Passage →
#####

Just because we need a different approach doesn’t mean that Sweden’s approach is the one to take. There are some good ideas to be taken from that part of the world. Norway’s prisons have received attention lately, for example. But the US isn’t Sweden, and our culture and history show that we don’t handle executive discretion well. The executive branch has repeatedly taken the the discretion it has and abused it, claimed discretions it arguably didn’t have, tried to keep secrets it shouldn’t, aggressively tried to shut down oversight via the courts, and other behaviors that justify citizens’ lack of trust in executive discretion of the sort that’s widespread in Sweden.

Here’s another popular link that describes some of the problems with becoming involved with police, even if you’ve done nothing wrong: https://www.youtube.com/watch?v=6wXkI4t7nuc. And those issues are especially relevant any time someone suggests, absent probable cause, forcing citizens to interact with police. Sweden’s legal system is not as adversarial a system as the US legal system. That alone means we won’t be able to transplant law enforcement ideas from Sweden to the US. I’m all for looking around to cherry-pick good ideas, but it needs to be done carefully and with understanding of the soil into which such ideas will be planted.

9watts
9watts
8 years ago
Reply to  Tait

“Just because we need a different approach doesn’t mean that Sweden’s approach is the one to take.”

Of course. But your stock response here is to list the many reasons why it won’t work, why Sweden is different in ways that preclude us adopting (it sounds) anything that they’ve done. I don’t see you offering any constructive suggestions, any ways we might copy some other approach that has worked. When I hear this dismissal of ideas that seem to work other places I hear others’ assertions that the gas tax won’t work here, that we’re somehow different, that no one would go for it here, etc. All this talk of how we’re so exceptional, so stuck in our ways, doesn’t strike me as very constructive or necessarily even accurate.

Tait
Tait
8 years ago
Reply to  9watts

I’m trying to stick to the topic of the discussion. My constructive suggestions aren’t about trying to solve drunken driving because I don’t think that’s the most-important problem we need to tackle right now. So my “constructive suggestion” is to do nothing, for the time being, and visit this particular issue later. So what might we do, later? I haven’t done the research and worked out in my own head what I think those answers will need to be. But one thing I do know is some things those answers should not be, and unprecedented and unconstitutional expansion of police power is one thing it should not be.

#####

Dataset extract →
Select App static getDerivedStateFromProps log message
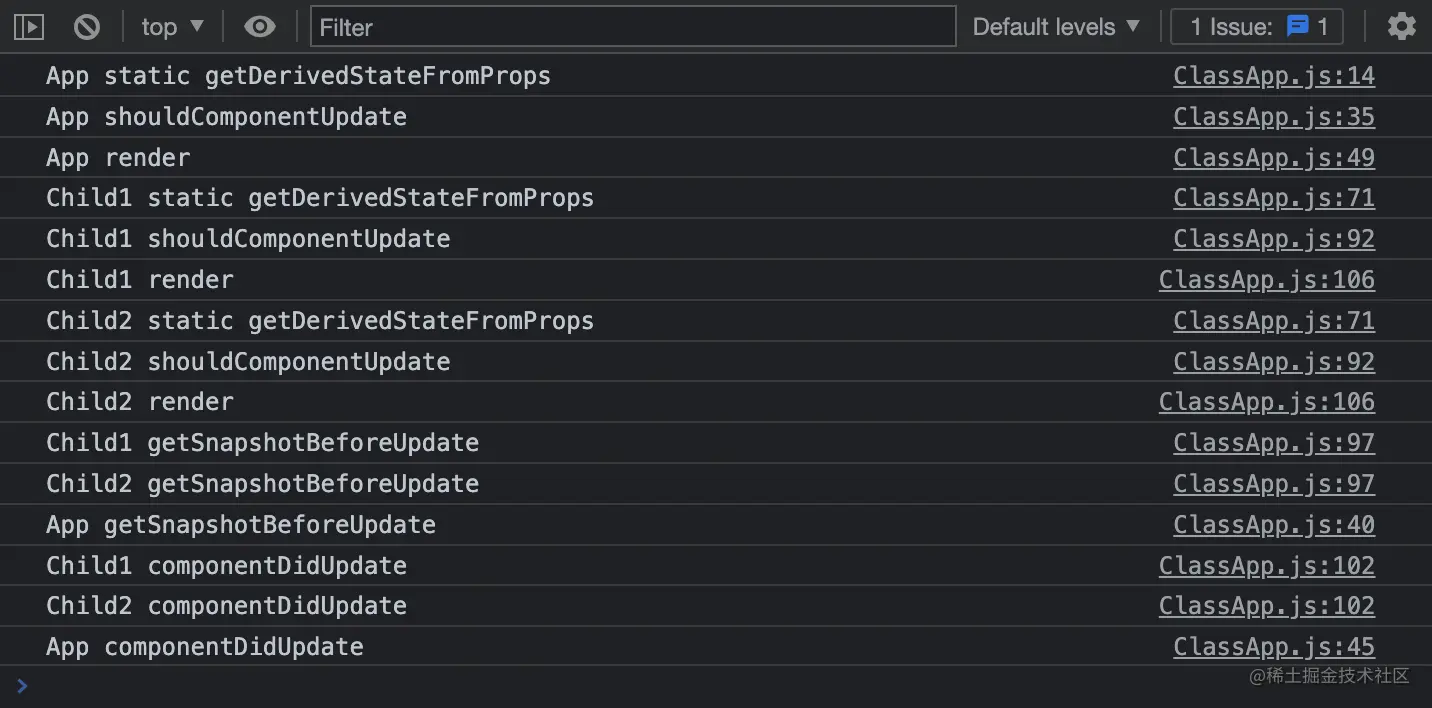The height and width of the screenshot is (708, 1432). (298, 76)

#####

What is needed →
In the comment thread, what does Tait give as the "constructive suggestion" for the drunken-driving issue?

In response →
To do nothing for the time being and visit the issue later.